Ensuite dans la plupart des domaines , les lois scientifiques sont établies non pas à l'aide du mince appareillage que constituent nos perceptions immédiates, mais à travers un outillage  sophistiqué et une solide élaboration théorique : Si Maxwell n'avait possédé que ses yeux pour « voir » la réalité des phénomènes physiques, il n'aurait pas établi les fondements de l'électromagnétisme. Aucune expérience sensible ne nous permet de vérifier directement la constance de la vitesse de la lumière dans le vide, ou la réalité de la dilatation du temps (à des vitesses proches de la lumière) découverte par Einstein.

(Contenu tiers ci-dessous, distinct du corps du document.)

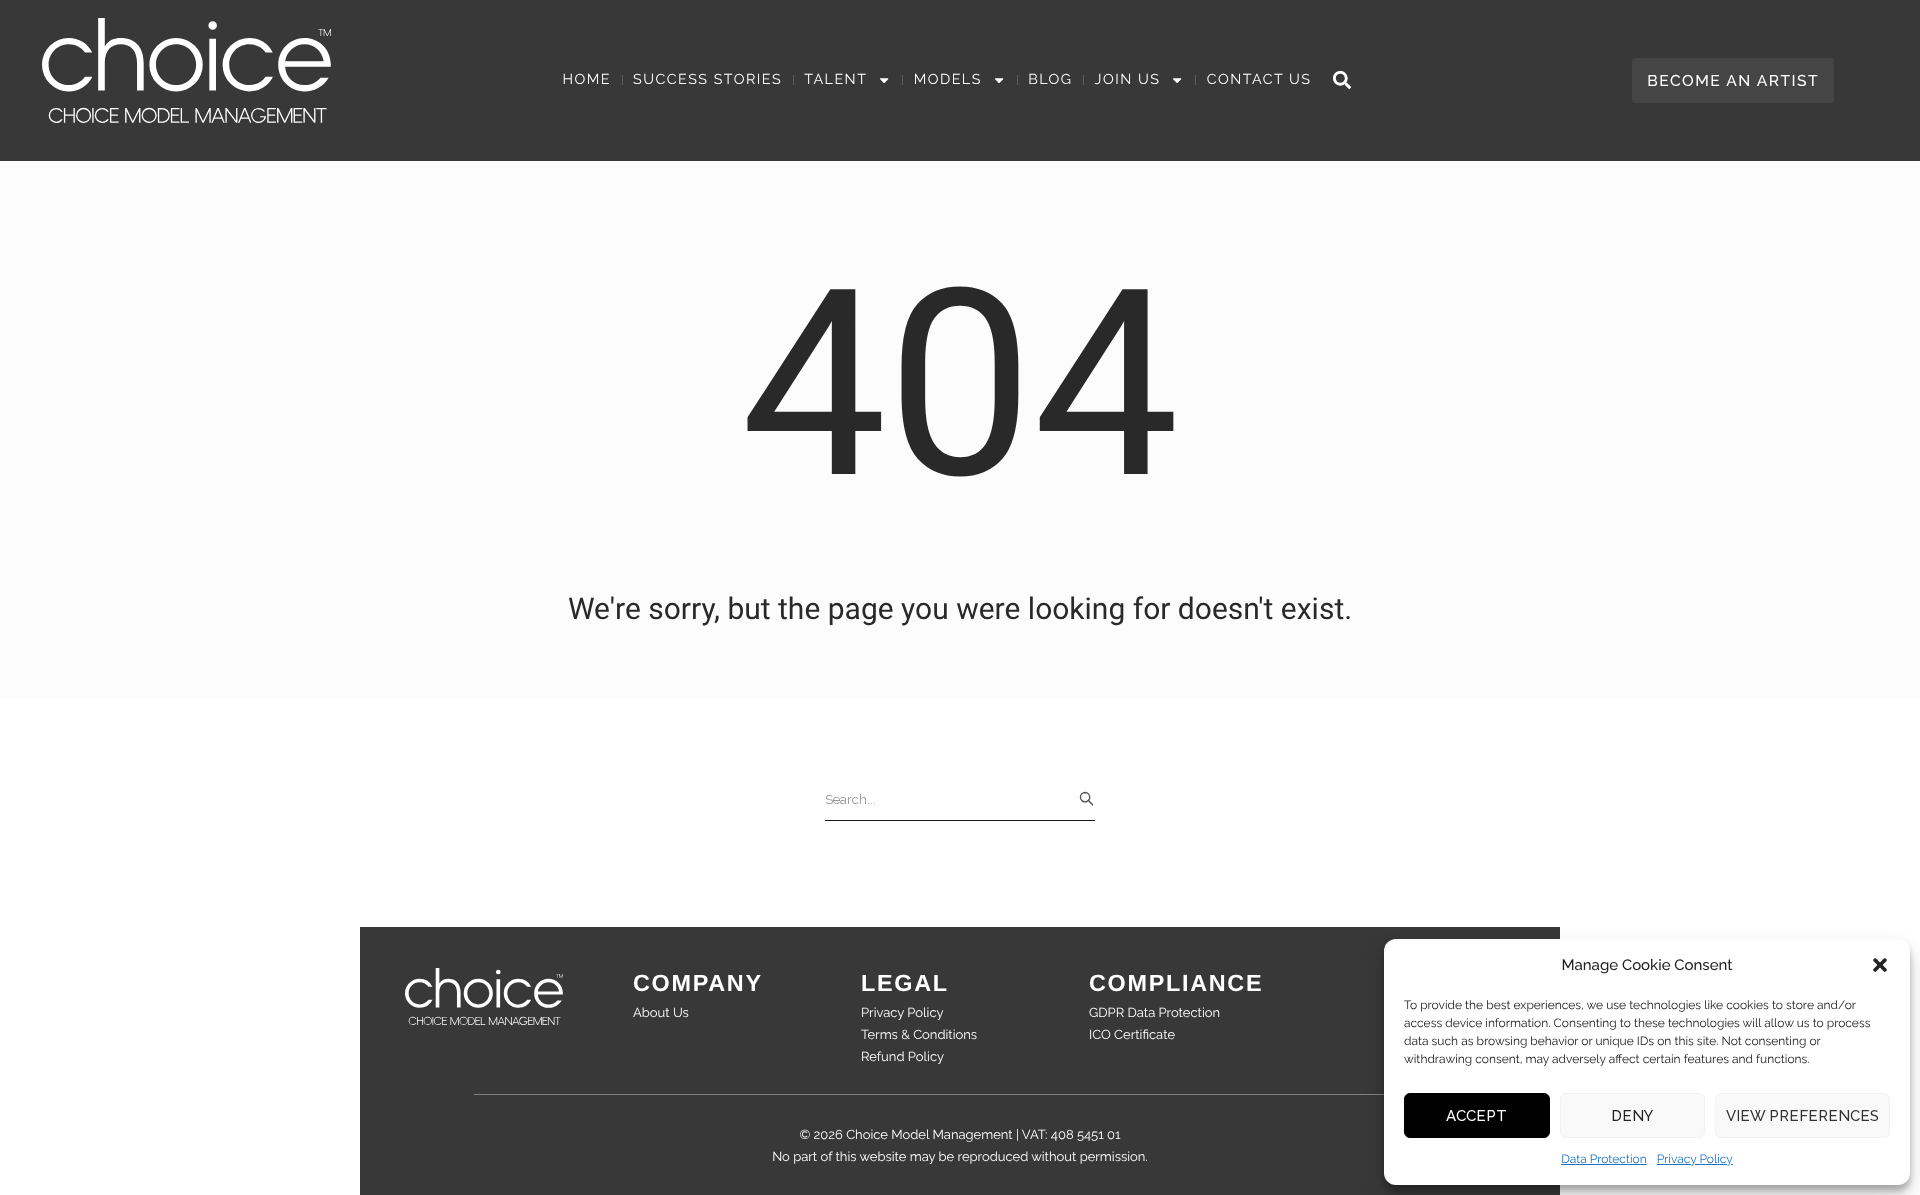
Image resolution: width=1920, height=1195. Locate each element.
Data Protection (1604, 1159)
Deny (1632, 1116)
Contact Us (1259, 80)
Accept (1476, 1116)
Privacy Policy (1695, 1159)
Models (948, 80)
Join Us (1128, 80)
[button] (1880, 965)
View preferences (1802, 1116)
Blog (1050, 80)
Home (587, 80)
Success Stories (707, 80)
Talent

Non seulement les scientifiques ne croient pas que ce qu'ils voient mais il découvrent parfois de nombreuses lois qui dérangent beaucoup notre intuition : C'est le cas de la relativité, c'est aussi le cas de la physique quantique.
 
2. Plus que les autres, les scientifiques sont capables de remettre en cause leurs «croyances », et beaucoup moins que les autres ils acceptent sans sourciller n'importe quelle affirmation.
 
Parce que ce sont des récits, les théories pseudoscientifiques ne sont presque jamais remises en cause et n'évoluent pas une fois qu'elles ont été établies . Il n'y a aucune raison  de faire évoluer une telle théorie sans rapport avec la réalité dès lors qu'on l'a acceptée, et surtout il n'y a aucun moyen de la faire évoluer. La science n'est pas un récit. Elle a l'ambition de dire des choses vraies sur le monde réel. L'esprit critique face aux théories nouvelles et le devoir de réviser des théories invalidées (partiellement ou totalement) font partie de la « constitution de la science ». Ce sont les deux aspects d'une même exigence qui peut se résumer en paraphrasant Jean Rostand : avoir l'esprit ouvert, mais ne pas l'avoir béant à toutes les sottises. 
 
L'ampleur des révolutions scientifiques témoignent de l'ouverture d'esprit de la science et de la capacité à se remettre en cause : sans ces qualités, les révolutions scientifiques n'auraient jamais eu lieu. Mais les scientifiques n'acceptent de remettre en cause une théorie en faveur d'une nouvelle si elle a réellement un meilleur pouvoir explicatif et s'il existe des moyens probants de la vérifier qu'elle est fondée. Une hypothèse audacieuse ne sera réellement acceptée que lorsque l'expérience aura permis de la juger concluante. C'est toujours la réalité qui constitue l'ultime arbitre du débat scientifique. Une hypothèse abracabrante sera
directement rejetée à moins que celui qui l'émet fournisse en même temps des preuves extraordianaires de ce qu'il avance. C'est simplement que les scientifiques n'ont pas de temps à perdre ! 
 
3. Les scientifiques n'acceptent pas n'importe quelle autorité . 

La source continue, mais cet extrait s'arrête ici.